La nouvelle espérance - Anna de NOAILLES

Première partie.

Chapitre 1.

Le matin était sec et craquant de froid. L'air glacé et contracté semblait souffrir, comme portant en soi de l'oppression, une fêlure. Le silence occupait les allées, s'y tenait mystérieusement ; il n'était pas l'absence de bruit, il était quelque chose lui-même.

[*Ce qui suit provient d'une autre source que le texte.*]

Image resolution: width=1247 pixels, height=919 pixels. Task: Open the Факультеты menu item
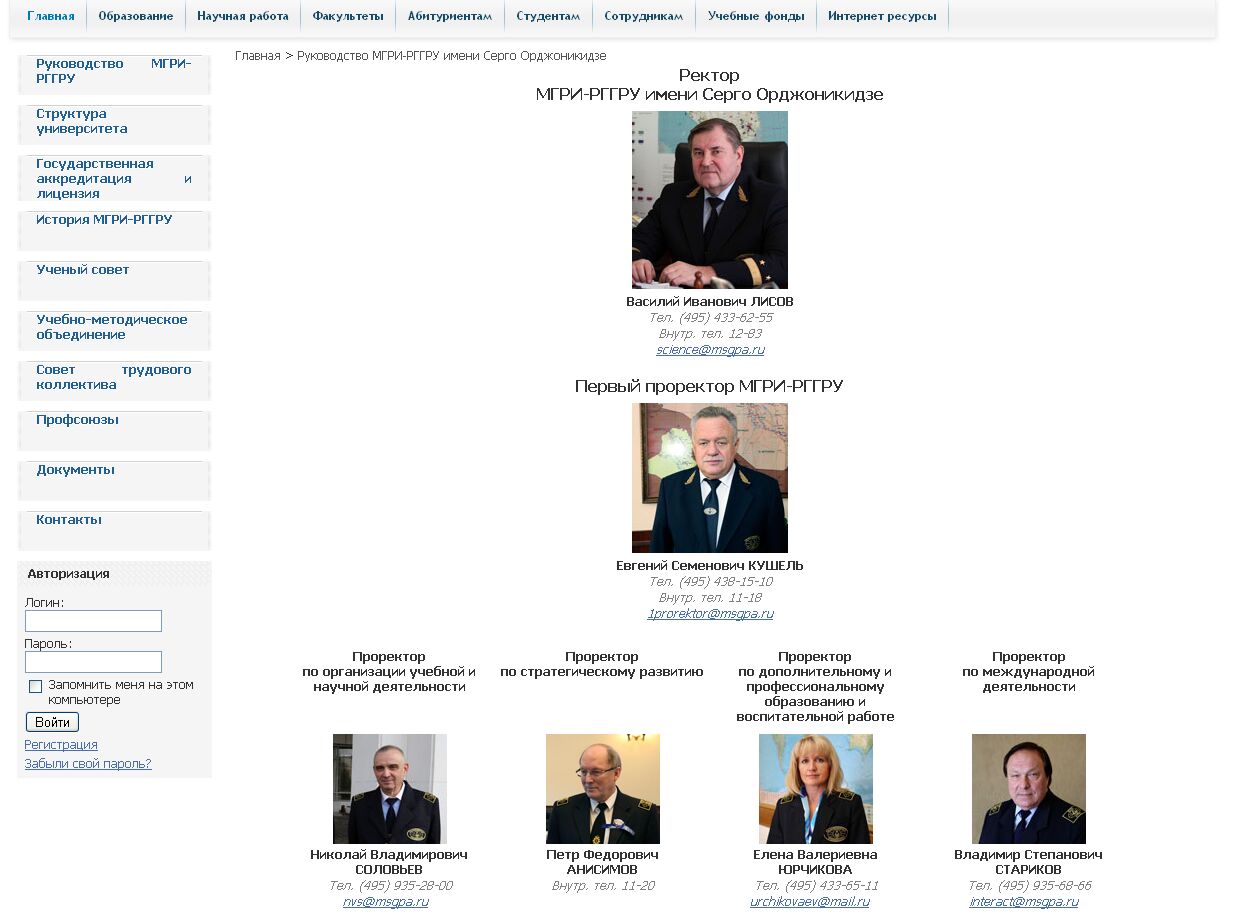tap(347, 16)
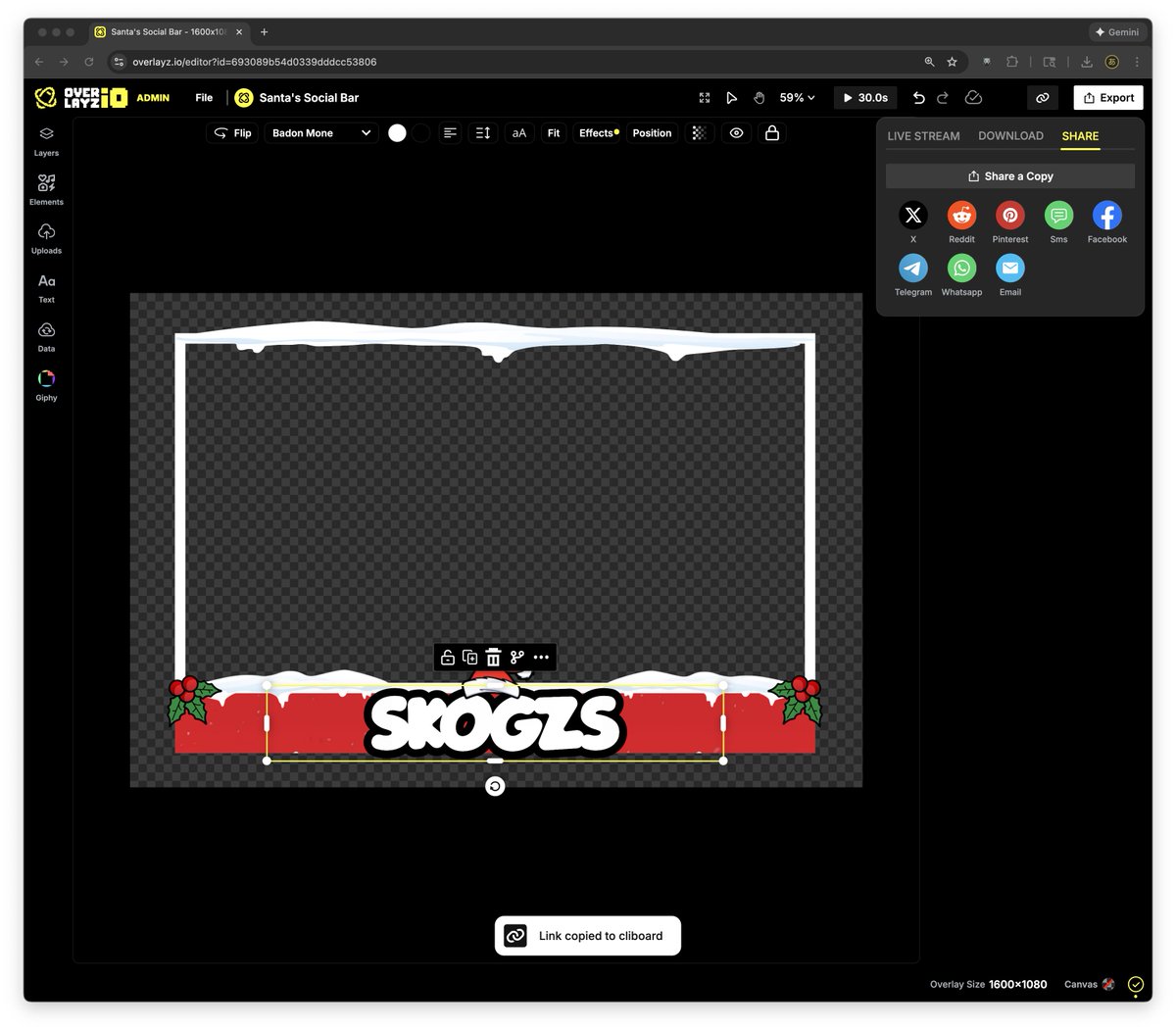
Task: Toggle visibility of the selected text
Action: pyautogui.click(x=736, y=132)
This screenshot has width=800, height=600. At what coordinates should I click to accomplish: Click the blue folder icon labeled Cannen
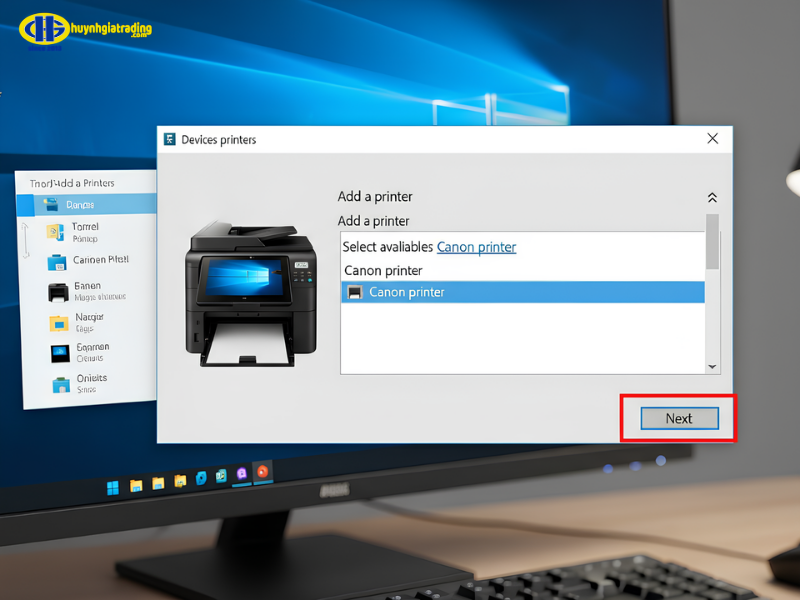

Par instants le vent salubre et triste de la campagne d'hiver balayait ce coin de la Muette et de Passy, cette entrée provinciale du Bois de Boulogne.

Dans le beau décharnement du chemin, près d'une haie de buissons nus, deux femmes passaient, allaient et revenaient, parcourant et reprenant la même route, se plaisant là.

L'une d'elles semblait aspirer cet air de neige âprement, et se désaltérer de quelque grande soif profonde ; l'autre portait dans un regard lisse une âme plus étroite et plus plane.

Quoiqu'elles échangeassent des phrases commencées et sitôt comprises, et qu'elles eussent l'une avec l'autre l'aisance du silence et des distractions familières, on voyait qu'elles n'étaient pas du même sang.

La plus grande des deux, qui pouvait avoir vingt-trois ou vingt-quatre ans, et que l'autre appelait Sabine, était mince et longue avec un visage soyeux et pâle, des cheveux doux d'un noir lourd et des yeux obscurs, ardents et glissants, dont la nacre à l'entour des prunelles avait la couleur des lunes bleues. La chaleur des yeux de la jeune femme donnait à tout son corps un aspect tiède.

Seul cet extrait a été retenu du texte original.